21 April 2017

An Evening with David Francey

On Friday, April 21 we will feature David Francey, one of Canada’s best loved troubadours. A three-time Juno Award winner whose straightforward songs tell honest stories of real people and real places, David’s poetic perception and a keen eye for the heart of the matter are trademarks of the man and his music. His songs and stories are a direct connection for audiences seeking depth and meaning in the day-to-day.

Concert starts at 8:00 pm.

David Francey

David Francey is a Scottish-born Canadian carpenter-turned-songwriter, who has become known as “one of Canada’s most revered folk poets and singers” (Toronto Star). Born in Ayrshire, Scotland to parents who were factory workers, he moved to Toronto when he was twelve. For decades, he worked across Canada in rail yards, construction sites, and in the Yukon bush, all the while writing poetry, setting it to melodies in his head and singing it to himself as he worked.

A truly authentic folk singer, Francey is a documentarian of the working person who never imagined earning a living from his music. But when he was in his 40s, his wife, artist Beth Girdler, encouraged him to share his songs and sing in public. The reaction was instant. His first album, Torn Screen Door, came out in 1999 and was a hit in Canada. Since then, he has released ten more albums, won three Juno Awards and has had his songs covered by such artists as The Del McCoury Band, The Rankin Family, James Keelaghan and Tracy Grammer. Francey also had the honor of receiving the prestigious SOCAN Folk Music Award as well as taking home the Grand Prize in both the International Acoustic Music Award and in the Folk category for the John Lennon Songwriting Award.

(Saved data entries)

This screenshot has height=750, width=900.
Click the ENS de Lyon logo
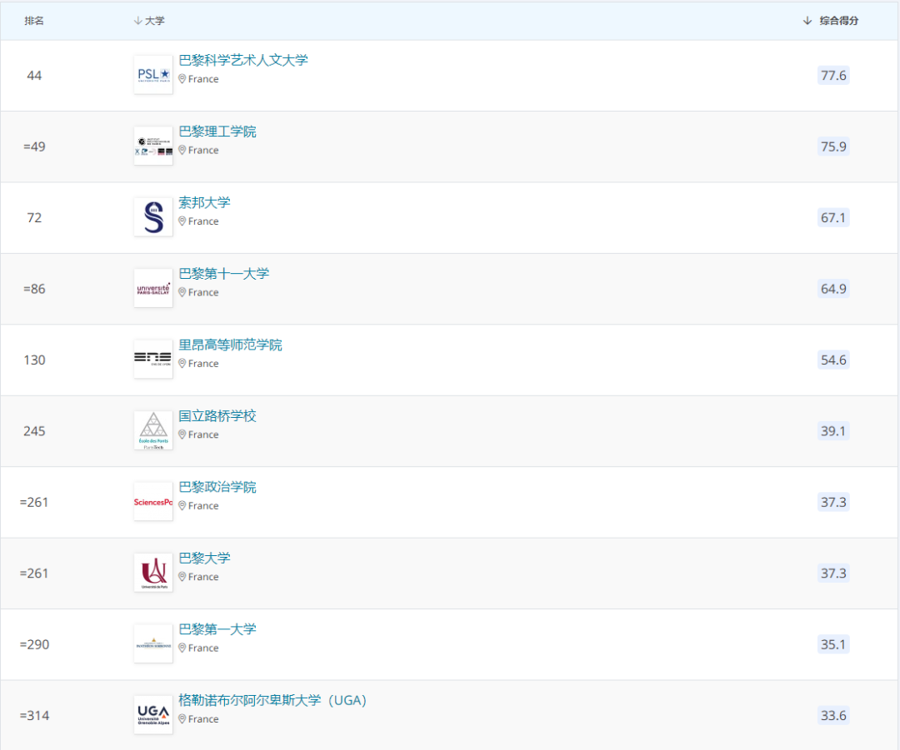153,360
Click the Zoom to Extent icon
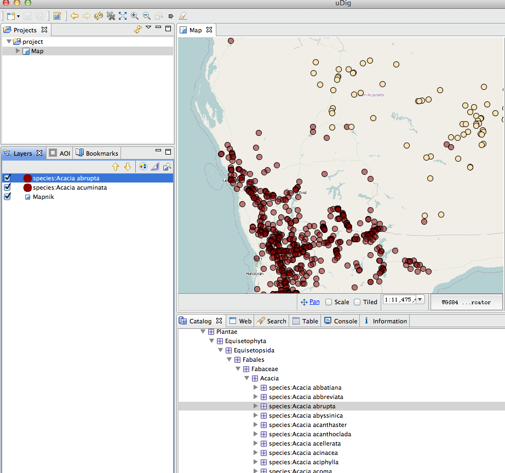Image resolution: width=505 pixels, height=473 pixels. [123, 16]
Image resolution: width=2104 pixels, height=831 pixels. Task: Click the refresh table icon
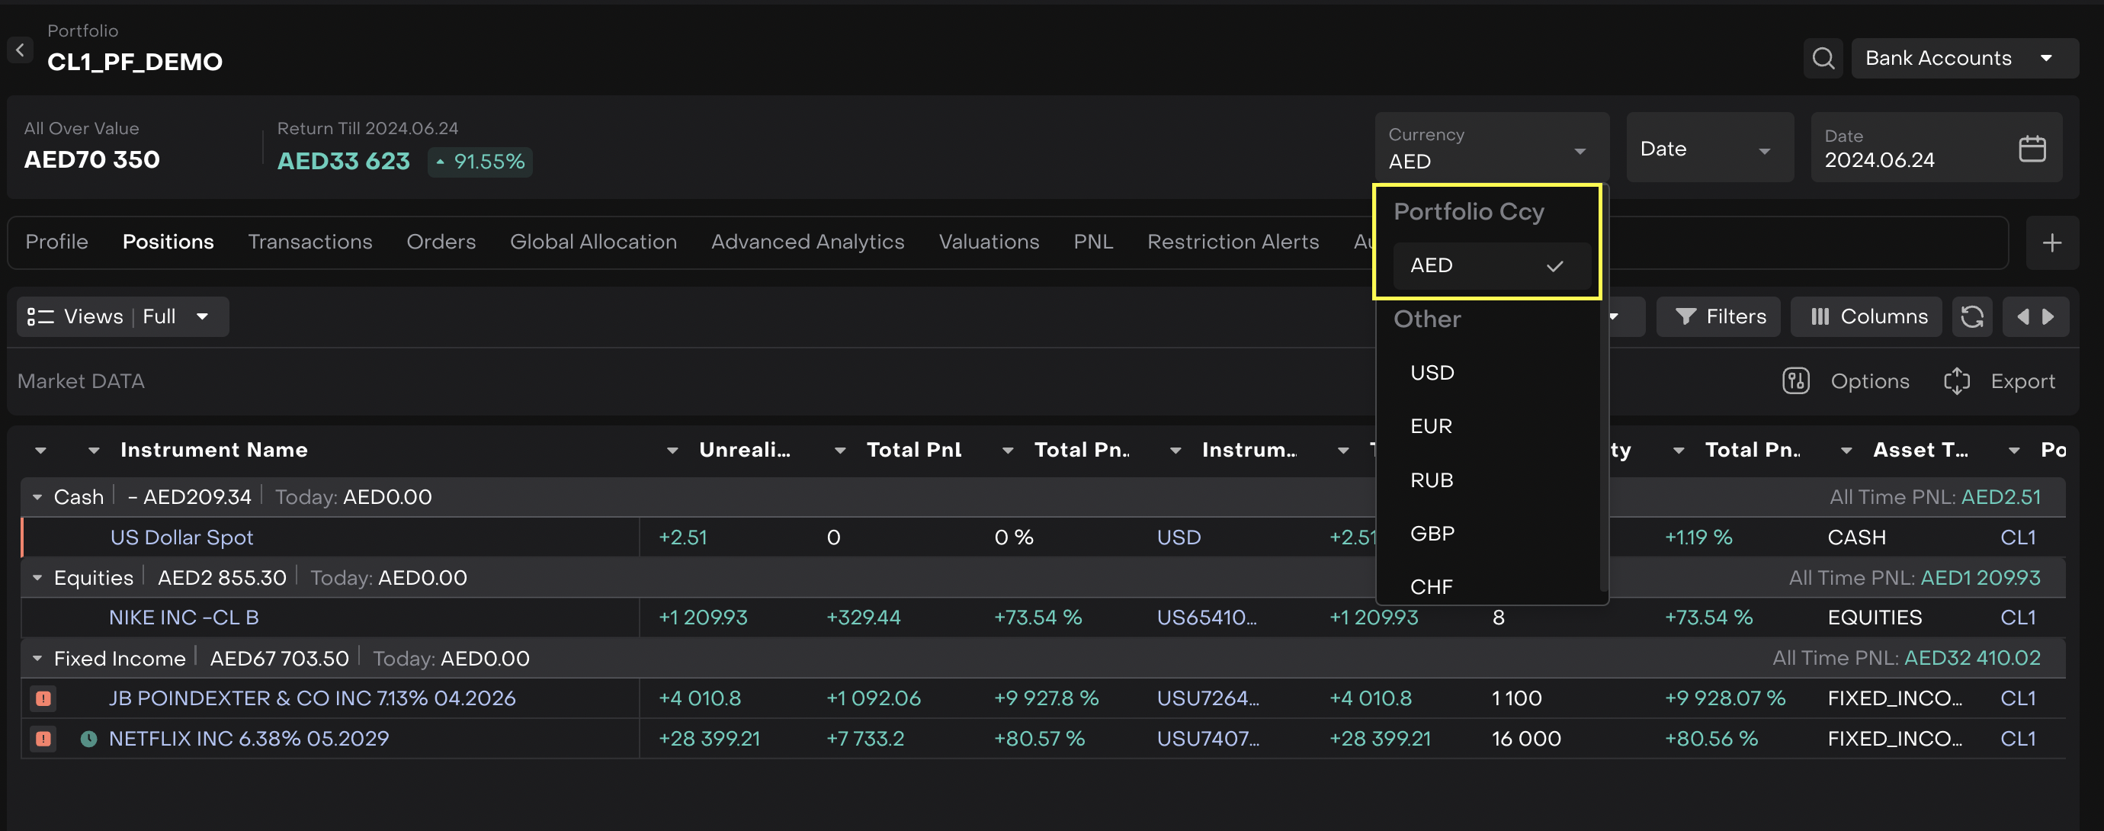1972,317
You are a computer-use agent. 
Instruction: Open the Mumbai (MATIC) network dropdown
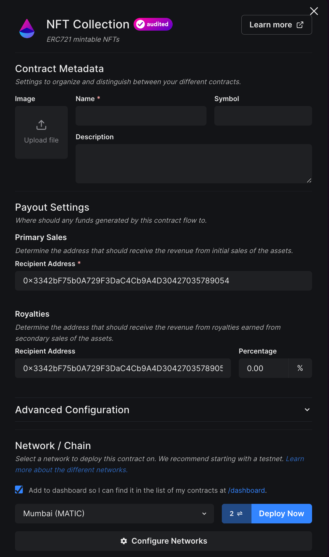click(114, 513)
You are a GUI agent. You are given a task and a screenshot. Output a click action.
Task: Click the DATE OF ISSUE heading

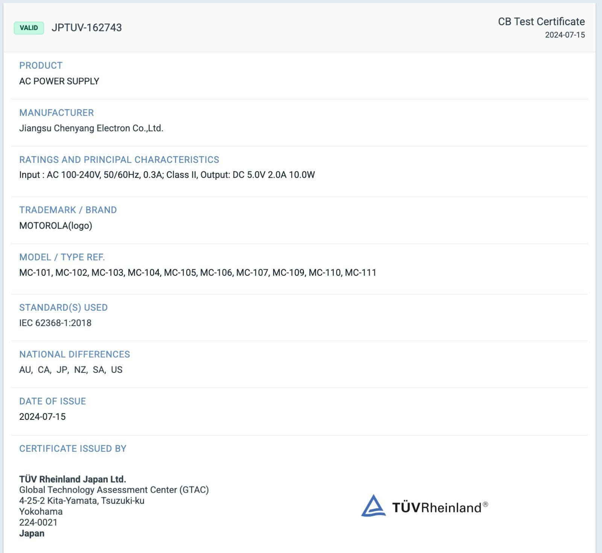click(52, 401)
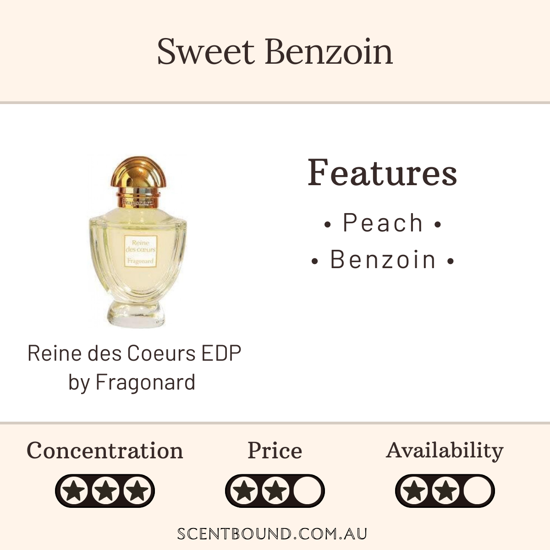This screenshot has height=550, width=550.
Task: Click the third Concentration star
Action: click(136, 491)
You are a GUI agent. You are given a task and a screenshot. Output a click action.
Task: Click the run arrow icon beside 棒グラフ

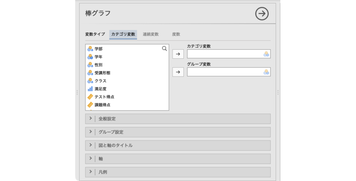pos(262,14)
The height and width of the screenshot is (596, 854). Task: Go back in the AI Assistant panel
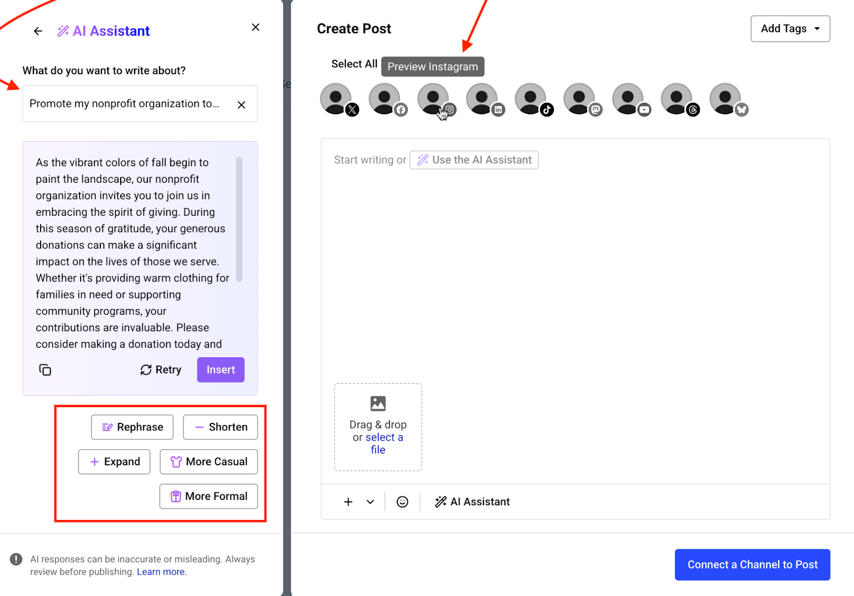(x=37, y=30)
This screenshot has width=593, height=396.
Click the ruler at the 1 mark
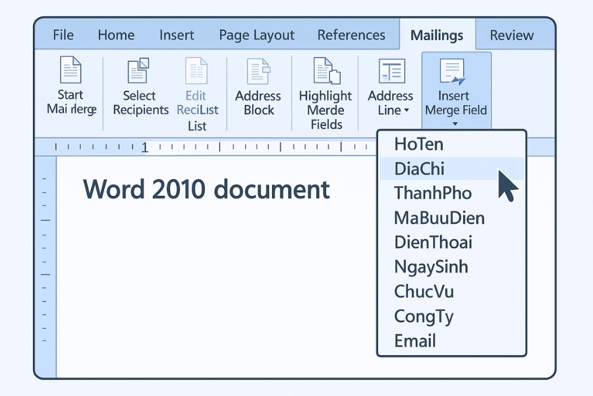[x=144, y=148]
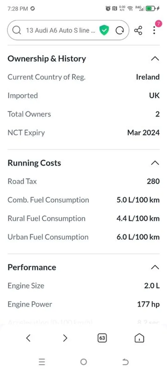Collapse the Performance section chevron
This screenshot has width=167, height=371.
click(155, 267)
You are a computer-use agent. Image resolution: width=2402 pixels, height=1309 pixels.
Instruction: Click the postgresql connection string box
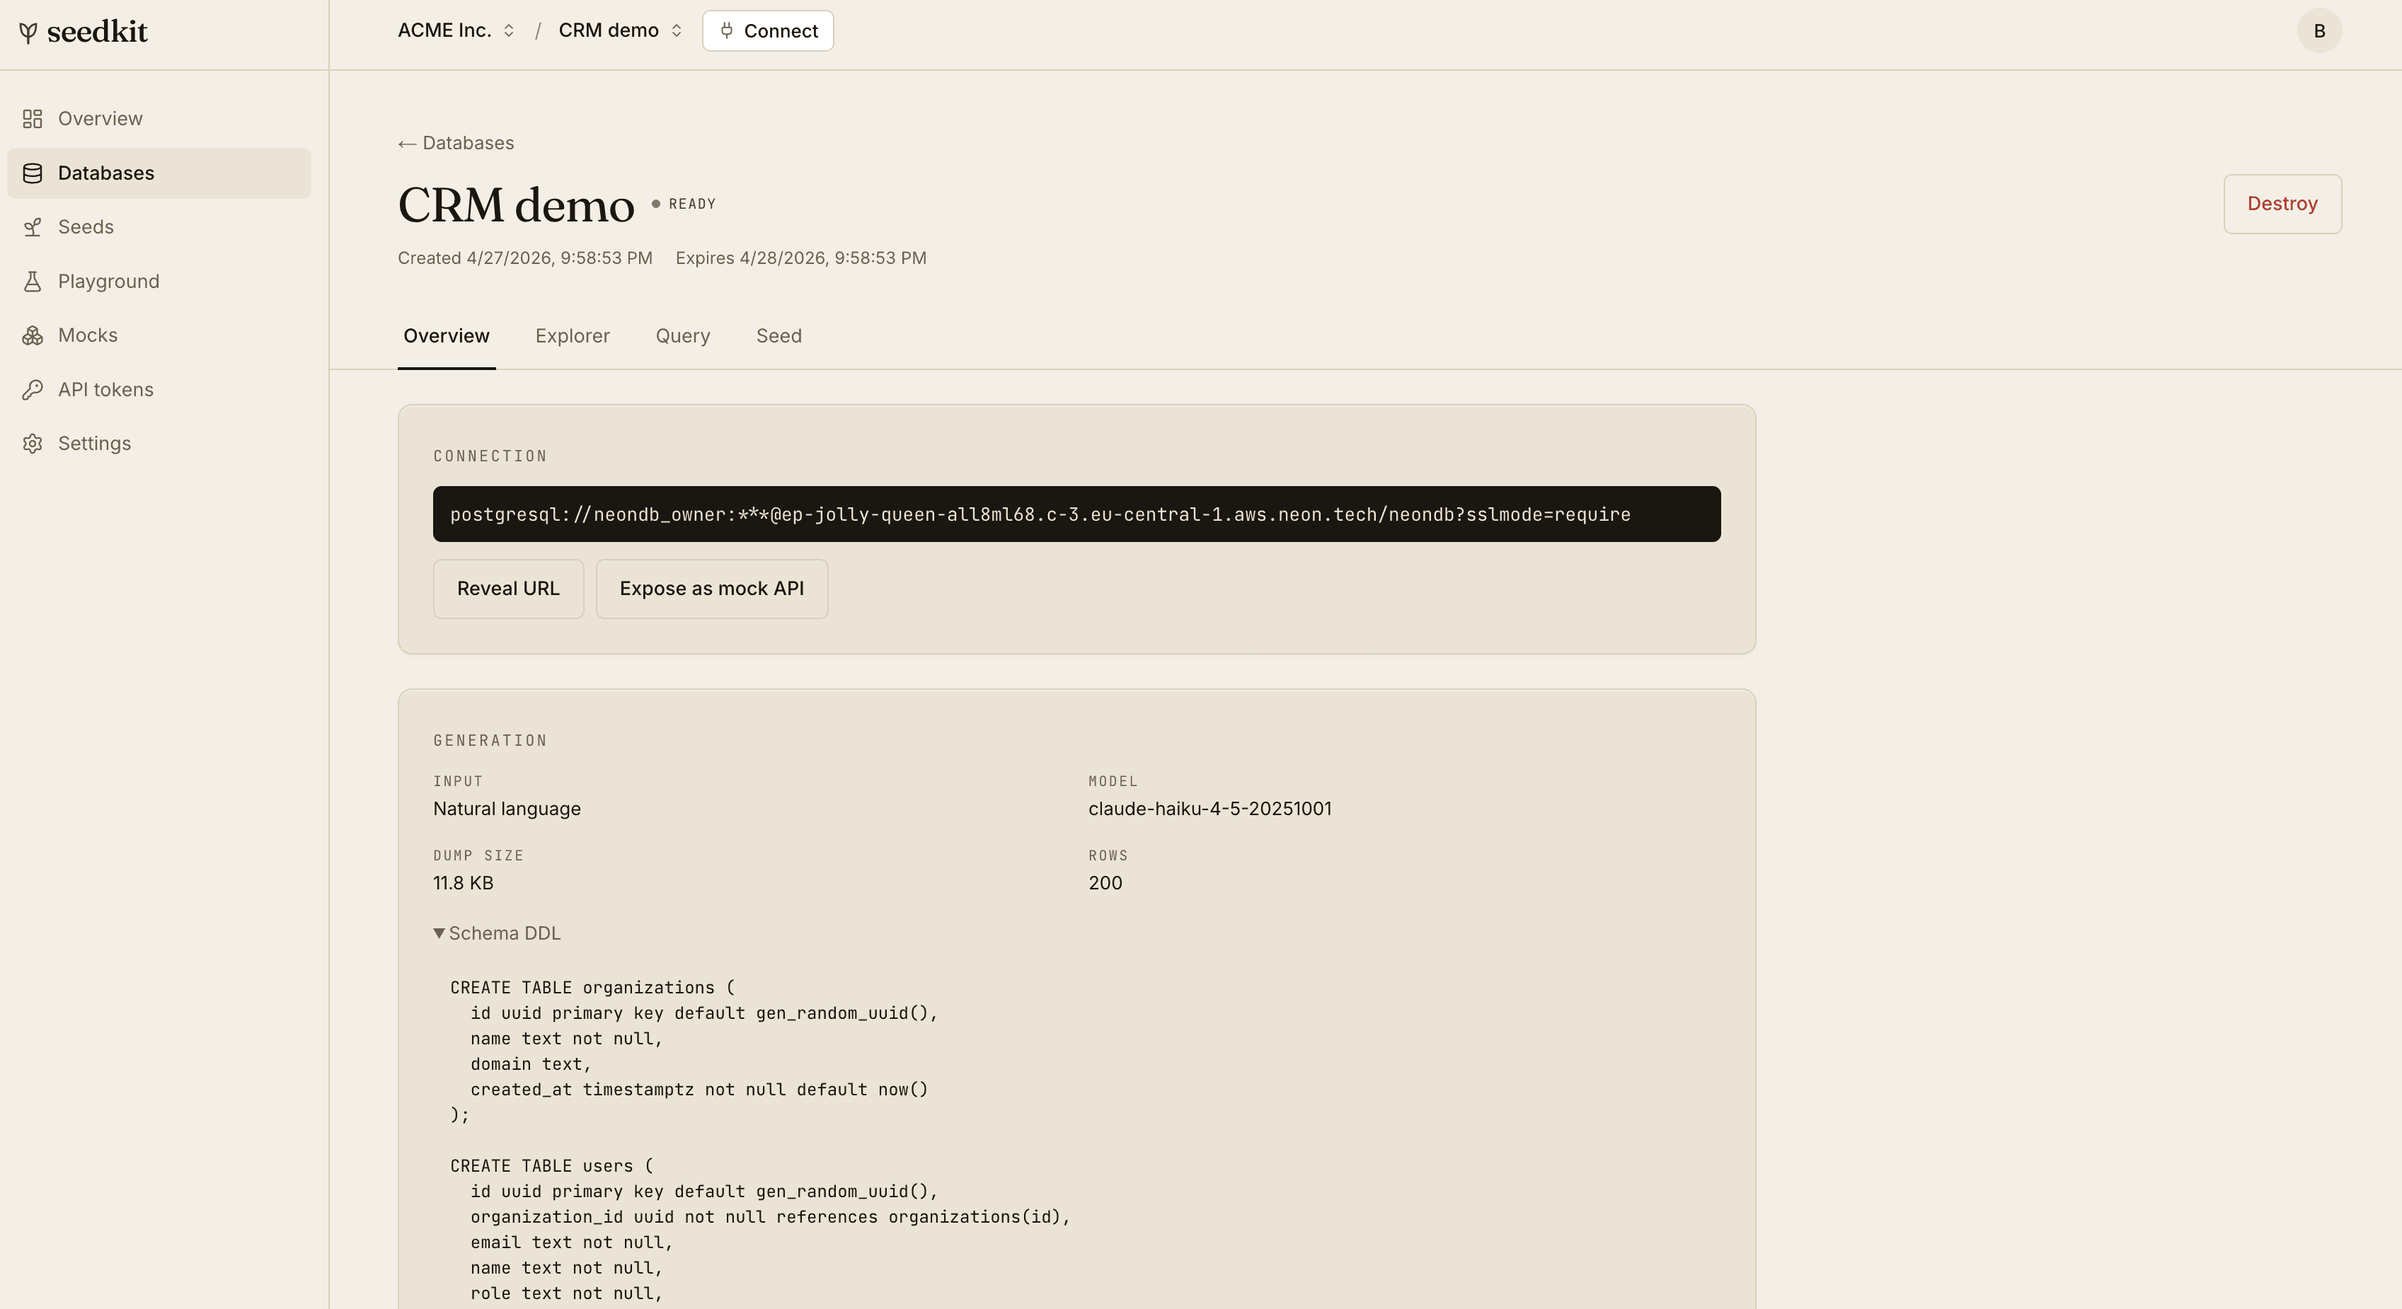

• Given exercise 1
According to the David Francey concert announcement, how old was Francey when he moved to Toronto?
• Given exercise 2
Pick up the David Francey concert announcement after its final sentence and continue writing it.
The saved data entries come from a source unrelated to the concert announcement.

• Right answer 1
He was twelve years old.

• Right answer 2
Music played a large part in David’s personal history. His family sang traditional Scottish tunes as they drove through the Canadian countryside on family outings. Dad and sister Muriel sang melody, while mother and David sang harmonies. His attachment to Canada grew with travel. He hitched across the country three times, and then thumbed his way to the Yukon. This attachment surfaces in his songs of rail lines, farms, and the St. Lawrence Seaway. He grew to understand the people while working in Toronto train yards, the Yukon bush, and as a carpenter in the Eastern Townships. In concert David is a singer and a storyteller. His wry humor and astute observations combined with his openhearted singing style have earned him a loyal following.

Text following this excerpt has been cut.